**提供テキスト**.
********

あいみょん、無人の日比谷野音に響かせた歌声 “最初で最後”の弾き語り配信ライブを観て

 梅雨時の少し気だるさを感じるムード、東京のビル群に囲まれた野音というシチュエーションにハマっていたのが「風のささやき」。フィルムのような質感で捉えられたあいみょんの横顔にビルの映像がオーバーラップし、夢を追うけれど日常に押しつぶされそうなこの歌の主人公の心が、画面越しではあるけれど空に放たれる感覚を得た。現場で聴いたら刺さりすぎたんじゃないか? と容易に想像できる。

 人心地ついた表情で語り出した彼女。心配していた雨も止み「鳥も鳴いています」とようやく笑顔を見せる。そして「みんなと会える時間もなかなかなくて。おうちにいる中でも新しい曲を出せてありがたいなと思う日常を過ごしてました。そんな曲を次にやります」と、まるで壊れ物のように繊細に弦を爪弾いて、「裸の心」のイントロを奏ではじめた彼女。音源もシンプルなアレンジだが、さらにむき出しの歌とギターだけのアレンジはサビの切なさをさらに強調する。繊細であるがゆえに強い、これまでの彼女とも違うこの曲の表現はこの日のライブの白眉だった。さらに「マリーゴールド」ではサビで、夏の扉が開いていくニュアンスを表し、野外の空気を目一杯吸い込んで全身で歌っている様子にいつどんな場所でも堂々と自分の歌を伝えるあいみょんらしさを見た。

********

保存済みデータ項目
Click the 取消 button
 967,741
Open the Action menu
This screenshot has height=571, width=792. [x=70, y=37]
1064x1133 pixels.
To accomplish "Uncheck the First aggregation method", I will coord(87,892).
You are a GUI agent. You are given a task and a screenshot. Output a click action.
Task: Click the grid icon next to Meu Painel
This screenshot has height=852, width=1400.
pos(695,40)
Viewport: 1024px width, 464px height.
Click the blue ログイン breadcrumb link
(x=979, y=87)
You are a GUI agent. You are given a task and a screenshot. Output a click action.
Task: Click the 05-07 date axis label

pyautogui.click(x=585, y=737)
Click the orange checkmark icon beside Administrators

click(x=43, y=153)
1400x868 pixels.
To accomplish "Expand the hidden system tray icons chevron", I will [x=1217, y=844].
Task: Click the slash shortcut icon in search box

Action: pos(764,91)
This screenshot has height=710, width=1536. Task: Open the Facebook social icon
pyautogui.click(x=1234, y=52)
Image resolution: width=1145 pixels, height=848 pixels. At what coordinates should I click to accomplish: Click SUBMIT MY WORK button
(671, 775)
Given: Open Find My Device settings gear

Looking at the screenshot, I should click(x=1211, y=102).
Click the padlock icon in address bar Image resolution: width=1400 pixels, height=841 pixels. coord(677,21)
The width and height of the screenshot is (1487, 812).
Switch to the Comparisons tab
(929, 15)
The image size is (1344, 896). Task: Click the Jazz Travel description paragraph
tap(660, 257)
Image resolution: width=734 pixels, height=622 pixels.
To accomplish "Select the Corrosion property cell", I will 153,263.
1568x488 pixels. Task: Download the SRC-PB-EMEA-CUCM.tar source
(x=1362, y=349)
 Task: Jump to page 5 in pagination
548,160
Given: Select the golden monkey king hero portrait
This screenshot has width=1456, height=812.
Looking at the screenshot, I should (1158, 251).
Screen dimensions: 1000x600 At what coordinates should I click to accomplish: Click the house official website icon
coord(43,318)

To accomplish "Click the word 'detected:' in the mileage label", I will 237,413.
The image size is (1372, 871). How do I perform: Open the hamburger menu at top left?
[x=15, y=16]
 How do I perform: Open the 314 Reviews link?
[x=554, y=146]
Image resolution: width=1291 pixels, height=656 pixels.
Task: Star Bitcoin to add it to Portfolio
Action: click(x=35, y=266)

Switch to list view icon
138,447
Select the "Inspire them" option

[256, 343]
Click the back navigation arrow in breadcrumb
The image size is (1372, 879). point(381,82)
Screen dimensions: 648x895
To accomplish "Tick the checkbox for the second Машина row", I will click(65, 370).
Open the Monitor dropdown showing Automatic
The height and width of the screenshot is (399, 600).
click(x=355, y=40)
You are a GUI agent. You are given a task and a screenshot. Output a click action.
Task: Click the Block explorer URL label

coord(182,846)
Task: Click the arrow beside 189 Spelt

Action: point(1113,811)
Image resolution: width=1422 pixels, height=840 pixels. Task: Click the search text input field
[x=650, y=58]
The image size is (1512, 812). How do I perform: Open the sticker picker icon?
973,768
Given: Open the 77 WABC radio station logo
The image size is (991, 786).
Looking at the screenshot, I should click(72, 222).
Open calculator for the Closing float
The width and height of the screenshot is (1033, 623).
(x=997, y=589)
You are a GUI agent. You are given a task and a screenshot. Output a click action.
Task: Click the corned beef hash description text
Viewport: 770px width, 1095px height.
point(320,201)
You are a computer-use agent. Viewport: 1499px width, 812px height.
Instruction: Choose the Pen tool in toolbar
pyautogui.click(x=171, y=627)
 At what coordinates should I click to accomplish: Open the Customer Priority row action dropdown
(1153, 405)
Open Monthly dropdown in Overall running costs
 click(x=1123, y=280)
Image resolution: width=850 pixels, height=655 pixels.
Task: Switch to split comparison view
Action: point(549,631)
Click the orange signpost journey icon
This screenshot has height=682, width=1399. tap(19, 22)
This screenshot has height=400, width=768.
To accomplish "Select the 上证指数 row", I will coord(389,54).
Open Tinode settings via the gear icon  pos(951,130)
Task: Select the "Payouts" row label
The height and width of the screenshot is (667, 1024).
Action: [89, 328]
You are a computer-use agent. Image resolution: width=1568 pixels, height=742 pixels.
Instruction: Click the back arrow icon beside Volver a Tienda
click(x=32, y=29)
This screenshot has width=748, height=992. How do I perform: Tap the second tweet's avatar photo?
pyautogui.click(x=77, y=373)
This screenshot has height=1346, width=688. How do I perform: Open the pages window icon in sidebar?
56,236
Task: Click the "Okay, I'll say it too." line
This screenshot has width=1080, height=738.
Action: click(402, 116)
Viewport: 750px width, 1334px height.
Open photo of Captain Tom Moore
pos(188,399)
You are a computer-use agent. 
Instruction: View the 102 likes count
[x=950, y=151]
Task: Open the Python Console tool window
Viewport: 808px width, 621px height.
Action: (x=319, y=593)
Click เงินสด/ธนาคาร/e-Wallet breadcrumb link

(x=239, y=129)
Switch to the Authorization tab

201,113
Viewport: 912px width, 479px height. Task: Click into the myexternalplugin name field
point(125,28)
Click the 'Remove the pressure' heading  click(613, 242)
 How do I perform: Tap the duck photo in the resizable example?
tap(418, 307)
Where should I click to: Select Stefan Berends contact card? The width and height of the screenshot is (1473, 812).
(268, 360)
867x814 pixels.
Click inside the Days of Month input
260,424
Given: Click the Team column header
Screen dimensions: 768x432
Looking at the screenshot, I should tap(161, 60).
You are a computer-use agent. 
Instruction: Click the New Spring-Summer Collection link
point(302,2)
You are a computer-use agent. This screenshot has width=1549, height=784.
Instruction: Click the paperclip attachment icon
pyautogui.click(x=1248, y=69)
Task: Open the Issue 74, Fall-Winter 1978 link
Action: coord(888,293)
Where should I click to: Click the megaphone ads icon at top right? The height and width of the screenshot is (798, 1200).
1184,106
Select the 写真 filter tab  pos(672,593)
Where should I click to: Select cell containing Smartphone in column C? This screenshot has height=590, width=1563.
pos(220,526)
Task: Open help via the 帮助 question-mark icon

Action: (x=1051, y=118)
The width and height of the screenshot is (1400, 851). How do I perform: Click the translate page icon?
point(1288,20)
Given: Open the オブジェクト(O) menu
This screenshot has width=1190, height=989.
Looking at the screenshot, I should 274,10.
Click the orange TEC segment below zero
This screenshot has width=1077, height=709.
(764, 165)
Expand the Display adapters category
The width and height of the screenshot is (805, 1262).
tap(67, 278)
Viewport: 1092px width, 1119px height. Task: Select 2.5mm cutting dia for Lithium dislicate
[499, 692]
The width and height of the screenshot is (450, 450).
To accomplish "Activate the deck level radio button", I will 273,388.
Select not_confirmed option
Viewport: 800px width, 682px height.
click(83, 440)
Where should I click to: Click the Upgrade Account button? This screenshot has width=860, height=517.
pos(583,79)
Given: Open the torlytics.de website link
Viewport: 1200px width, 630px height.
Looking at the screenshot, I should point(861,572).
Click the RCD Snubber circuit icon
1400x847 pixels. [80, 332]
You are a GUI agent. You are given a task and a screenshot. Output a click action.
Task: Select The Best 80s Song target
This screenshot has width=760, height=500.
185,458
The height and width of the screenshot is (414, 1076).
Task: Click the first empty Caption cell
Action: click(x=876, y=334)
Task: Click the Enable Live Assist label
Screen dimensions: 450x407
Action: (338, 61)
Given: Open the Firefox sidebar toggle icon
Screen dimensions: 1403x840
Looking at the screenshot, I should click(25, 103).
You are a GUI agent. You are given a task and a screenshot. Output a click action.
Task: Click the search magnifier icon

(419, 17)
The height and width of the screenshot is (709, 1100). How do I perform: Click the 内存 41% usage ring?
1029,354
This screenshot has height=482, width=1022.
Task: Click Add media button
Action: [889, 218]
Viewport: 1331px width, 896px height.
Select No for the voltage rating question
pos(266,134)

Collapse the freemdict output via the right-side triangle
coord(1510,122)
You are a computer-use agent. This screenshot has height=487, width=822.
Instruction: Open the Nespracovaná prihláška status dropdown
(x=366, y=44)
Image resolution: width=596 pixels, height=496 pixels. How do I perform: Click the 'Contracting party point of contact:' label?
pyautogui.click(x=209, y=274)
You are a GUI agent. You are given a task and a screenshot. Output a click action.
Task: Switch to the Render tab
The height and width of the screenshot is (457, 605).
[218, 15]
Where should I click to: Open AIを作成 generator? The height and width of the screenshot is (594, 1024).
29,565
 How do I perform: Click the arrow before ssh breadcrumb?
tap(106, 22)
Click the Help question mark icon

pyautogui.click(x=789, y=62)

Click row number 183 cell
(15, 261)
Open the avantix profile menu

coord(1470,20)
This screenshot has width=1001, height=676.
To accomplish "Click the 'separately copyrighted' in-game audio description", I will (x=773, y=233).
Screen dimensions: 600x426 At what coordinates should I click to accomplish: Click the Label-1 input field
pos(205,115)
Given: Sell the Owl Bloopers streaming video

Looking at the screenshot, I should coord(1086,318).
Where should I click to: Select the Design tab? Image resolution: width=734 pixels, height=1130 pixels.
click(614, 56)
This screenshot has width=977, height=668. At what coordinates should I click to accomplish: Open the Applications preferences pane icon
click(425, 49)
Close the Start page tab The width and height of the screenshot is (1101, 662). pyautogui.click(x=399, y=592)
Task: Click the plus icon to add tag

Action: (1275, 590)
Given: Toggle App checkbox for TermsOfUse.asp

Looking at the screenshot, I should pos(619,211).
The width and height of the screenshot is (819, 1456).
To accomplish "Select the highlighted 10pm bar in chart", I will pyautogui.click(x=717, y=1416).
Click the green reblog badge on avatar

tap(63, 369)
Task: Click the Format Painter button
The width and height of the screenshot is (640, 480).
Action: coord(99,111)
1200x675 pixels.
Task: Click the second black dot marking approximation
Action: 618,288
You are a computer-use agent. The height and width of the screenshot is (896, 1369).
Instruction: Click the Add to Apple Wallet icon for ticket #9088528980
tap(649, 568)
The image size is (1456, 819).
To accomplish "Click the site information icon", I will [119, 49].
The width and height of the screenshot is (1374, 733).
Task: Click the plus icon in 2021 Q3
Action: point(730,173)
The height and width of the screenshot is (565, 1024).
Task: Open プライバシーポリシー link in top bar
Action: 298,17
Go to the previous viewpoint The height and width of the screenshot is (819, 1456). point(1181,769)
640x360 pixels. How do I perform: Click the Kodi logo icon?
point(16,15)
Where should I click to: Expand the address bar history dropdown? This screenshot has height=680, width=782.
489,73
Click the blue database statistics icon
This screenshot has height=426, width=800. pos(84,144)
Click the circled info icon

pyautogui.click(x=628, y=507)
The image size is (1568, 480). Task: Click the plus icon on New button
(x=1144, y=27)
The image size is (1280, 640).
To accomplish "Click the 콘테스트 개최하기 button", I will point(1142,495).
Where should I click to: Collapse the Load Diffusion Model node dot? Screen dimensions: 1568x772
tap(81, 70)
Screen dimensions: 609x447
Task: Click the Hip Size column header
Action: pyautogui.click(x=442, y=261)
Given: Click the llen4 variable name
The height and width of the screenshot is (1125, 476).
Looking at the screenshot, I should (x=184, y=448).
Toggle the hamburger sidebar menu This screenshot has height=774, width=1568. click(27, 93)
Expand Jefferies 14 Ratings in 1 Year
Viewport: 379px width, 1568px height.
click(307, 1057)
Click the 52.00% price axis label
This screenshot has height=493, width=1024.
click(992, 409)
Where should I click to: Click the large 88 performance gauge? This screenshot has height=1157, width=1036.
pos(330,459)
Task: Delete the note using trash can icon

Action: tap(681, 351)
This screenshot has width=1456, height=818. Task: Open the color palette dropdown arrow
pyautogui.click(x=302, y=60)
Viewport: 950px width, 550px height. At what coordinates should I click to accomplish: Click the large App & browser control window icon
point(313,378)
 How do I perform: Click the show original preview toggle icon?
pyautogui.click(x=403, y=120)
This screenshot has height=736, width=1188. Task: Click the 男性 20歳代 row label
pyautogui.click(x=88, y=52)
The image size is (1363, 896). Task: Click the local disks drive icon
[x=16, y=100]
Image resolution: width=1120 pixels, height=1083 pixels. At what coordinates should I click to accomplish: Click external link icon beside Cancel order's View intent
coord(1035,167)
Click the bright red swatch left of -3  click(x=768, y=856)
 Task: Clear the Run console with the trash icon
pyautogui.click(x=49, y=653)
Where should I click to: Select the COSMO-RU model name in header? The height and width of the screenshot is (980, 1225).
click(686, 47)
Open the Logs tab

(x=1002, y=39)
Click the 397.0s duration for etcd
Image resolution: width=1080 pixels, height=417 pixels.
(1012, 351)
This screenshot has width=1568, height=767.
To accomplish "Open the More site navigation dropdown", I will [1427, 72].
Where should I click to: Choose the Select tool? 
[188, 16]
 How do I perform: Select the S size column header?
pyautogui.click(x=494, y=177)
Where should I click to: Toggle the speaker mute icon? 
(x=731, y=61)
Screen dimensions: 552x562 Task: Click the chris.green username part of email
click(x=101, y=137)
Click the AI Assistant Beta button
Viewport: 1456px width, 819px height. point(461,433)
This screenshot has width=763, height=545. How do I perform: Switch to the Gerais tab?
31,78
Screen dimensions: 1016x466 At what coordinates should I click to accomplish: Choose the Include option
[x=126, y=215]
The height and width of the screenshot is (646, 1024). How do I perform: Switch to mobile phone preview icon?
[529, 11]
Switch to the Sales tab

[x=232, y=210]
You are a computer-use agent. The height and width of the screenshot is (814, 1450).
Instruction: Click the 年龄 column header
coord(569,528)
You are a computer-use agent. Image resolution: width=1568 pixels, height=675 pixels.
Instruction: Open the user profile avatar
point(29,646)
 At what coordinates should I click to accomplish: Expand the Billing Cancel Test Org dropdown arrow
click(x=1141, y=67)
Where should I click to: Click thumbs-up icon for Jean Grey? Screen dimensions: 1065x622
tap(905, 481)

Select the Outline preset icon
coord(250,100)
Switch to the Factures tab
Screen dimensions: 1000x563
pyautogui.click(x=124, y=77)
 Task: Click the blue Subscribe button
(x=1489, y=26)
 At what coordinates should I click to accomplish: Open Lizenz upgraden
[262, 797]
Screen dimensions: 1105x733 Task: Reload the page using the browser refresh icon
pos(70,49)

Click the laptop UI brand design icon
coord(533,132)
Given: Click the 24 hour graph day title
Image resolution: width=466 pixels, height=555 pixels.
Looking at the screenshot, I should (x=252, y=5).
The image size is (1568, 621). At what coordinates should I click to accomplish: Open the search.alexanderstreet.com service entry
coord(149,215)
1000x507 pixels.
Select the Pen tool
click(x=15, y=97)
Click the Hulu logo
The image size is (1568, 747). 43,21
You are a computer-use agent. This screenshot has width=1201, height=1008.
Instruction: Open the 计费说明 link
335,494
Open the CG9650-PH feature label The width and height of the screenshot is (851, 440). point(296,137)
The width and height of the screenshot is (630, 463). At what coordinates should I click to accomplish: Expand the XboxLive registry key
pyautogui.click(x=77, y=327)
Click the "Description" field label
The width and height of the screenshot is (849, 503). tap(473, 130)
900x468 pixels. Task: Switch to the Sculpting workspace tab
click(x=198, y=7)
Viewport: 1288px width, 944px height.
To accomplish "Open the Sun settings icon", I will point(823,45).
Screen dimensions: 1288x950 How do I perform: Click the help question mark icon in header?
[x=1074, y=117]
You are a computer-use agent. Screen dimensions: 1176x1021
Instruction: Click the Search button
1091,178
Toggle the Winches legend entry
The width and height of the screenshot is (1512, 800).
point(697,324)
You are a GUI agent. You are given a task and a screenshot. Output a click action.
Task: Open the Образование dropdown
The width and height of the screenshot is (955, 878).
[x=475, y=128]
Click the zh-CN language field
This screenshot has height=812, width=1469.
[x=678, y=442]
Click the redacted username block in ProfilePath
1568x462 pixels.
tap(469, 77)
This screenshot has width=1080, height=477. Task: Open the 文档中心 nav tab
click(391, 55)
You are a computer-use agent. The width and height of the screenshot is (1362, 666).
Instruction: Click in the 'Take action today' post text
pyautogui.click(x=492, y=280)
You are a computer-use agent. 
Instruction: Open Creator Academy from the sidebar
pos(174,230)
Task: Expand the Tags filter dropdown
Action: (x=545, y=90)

********

**作業目標**.
[a] あいみょんのライブ評について、次の問いに答えよ。
(i) 「風のささやき」で、あいみょんの横顔に重ねられたのは何の映像か。
(ii) 雨が止んだあと、あいみょんは何が鳴いていると言ったか。
(iii) 「裸の心」の表現は、この日のライブの何だったと書かれているか。
[b] あいみょんのライブ評を、最後の文の次から書き進めよ。
資料はこの作業には一切関わらない。

**作業の出力**.
[a]
(i) ビルの映像
(ii) 鳥
(iii) 白眉

[b]
 初めての無観客ライブも自分なりに楽しみ始めたように映ったところで意外な選曲「君がいない夜を越えられやしない」。『生きていたんだよな』弾き語りバージョンのカップリングに収録されていたこの曲。死んでもいいぐらい素敵な夜を知ると、人はとても弱くなってしまうのかもしれない。日常が美しいことは一瞬かもしれないのだからーーでも、だからこそあいみょんは恋をするし、恋の歌を歌い続けるのだろう。恋愛の純度と美しさと同時にある厄介さは「裸の心」と対になって響いた。

 「静かやな。これが最初で最後の無観客ライブにしたいなと思います。次はみんなと会いたいです」――なんて正直な言葉だろう。今、ここで歌っていることの意味を思い出しながら、渾身の力でラストの「君はロックを聴かない」を歌い切った彼女。ファンがいるライブでみんなに歌わせる箇所でマイクから離れて歌ったのも、目には見えないファンを想像してのことだろう。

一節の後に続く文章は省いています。